The assumption is simple.

“If the company no longer exists, the tax debt died with it.”

Unfortunately, that’s not how the IRS sees it.

There are three realities about closing a business that professionals should understand when there's payroll tax debt involved.

1. Closing the Business Does Not Eliminate the Tax Debt

When entrepreneurs shut down a business, they usually think of the state legal process.

From a state perspective, dissolving a company is largely an administrative process. Articles of dissolution are filed and the state marks the entity as inactive.

From a state law perspective, the business may be finished. But state law and federal tax enforcement operate on entirely different tracks.

The IRS is not evaluating whether the business still exists. The IRS is evaluating whether the tax obligations tied to that business, specifically payroll taxes, are satisfied.

If payroll taxes are unpaid, those liabilities don’t disappear simply because the business stopped operating.

The agency still has tools available to collect those liabilities.
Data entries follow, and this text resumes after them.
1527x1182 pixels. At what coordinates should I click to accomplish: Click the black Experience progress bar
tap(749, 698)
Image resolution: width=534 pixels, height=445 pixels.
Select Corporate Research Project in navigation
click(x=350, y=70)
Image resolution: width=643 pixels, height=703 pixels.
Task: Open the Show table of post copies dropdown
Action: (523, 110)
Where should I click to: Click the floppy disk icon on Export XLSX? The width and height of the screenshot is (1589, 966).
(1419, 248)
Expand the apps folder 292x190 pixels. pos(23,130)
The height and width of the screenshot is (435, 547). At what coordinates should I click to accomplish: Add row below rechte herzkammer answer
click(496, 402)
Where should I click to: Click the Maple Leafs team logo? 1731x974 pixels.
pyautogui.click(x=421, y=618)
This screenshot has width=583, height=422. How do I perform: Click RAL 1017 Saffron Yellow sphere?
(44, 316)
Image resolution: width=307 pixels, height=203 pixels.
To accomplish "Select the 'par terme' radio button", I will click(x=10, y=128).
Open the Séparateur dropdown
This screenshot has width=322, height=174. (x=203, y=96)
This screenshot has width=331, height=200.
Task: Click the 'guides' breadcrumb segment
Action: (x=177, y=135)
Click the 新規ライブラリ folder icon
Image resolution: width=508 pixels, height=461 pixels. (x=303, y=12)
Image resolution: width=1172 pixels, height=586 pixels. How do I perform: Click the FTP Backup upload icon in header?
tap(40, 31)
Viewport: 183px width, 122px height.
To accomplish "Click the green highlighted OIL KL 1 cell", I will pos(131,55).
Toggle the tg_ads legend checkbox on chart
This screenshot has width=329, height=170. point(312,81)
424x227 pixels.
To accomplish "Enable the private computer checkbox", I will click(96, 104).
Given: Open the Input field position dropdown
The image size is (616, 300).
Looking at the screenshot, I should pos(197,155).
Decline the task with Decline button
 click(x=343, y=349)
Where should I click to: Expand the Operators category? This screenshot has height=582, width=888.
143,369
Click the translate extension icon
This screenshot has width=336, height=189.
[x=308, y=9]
And those tools can follow a business owner long after the company itself has disappeared.

The business may be gone but the tax problem remains.

2. Payroll Taxes Can Follow the Owner Personally

This comes as a shock to many business owners.

When a business withholds payroll taxes from employee checks, those funds are considered trust fund taxes. That money never belonged to the business. The employer is simply holding it in trust for the government.

The IRS has a powerful tool at its disposal when those funds remain unpaid: the Trust Fund Recovery Penalty ("TFRP").

The TFRP allows the IRS to assess the unpaid payroll taxes personally against individuals who were responsible for collecting and paying them.

That can include:

  • Owners

  • Officers

  • Partners

  • Payroll managers

  • Anyone with authority over financial decisions

In other words, the IRS can effectively step around the business entity entirely and assess business taxes against individuals.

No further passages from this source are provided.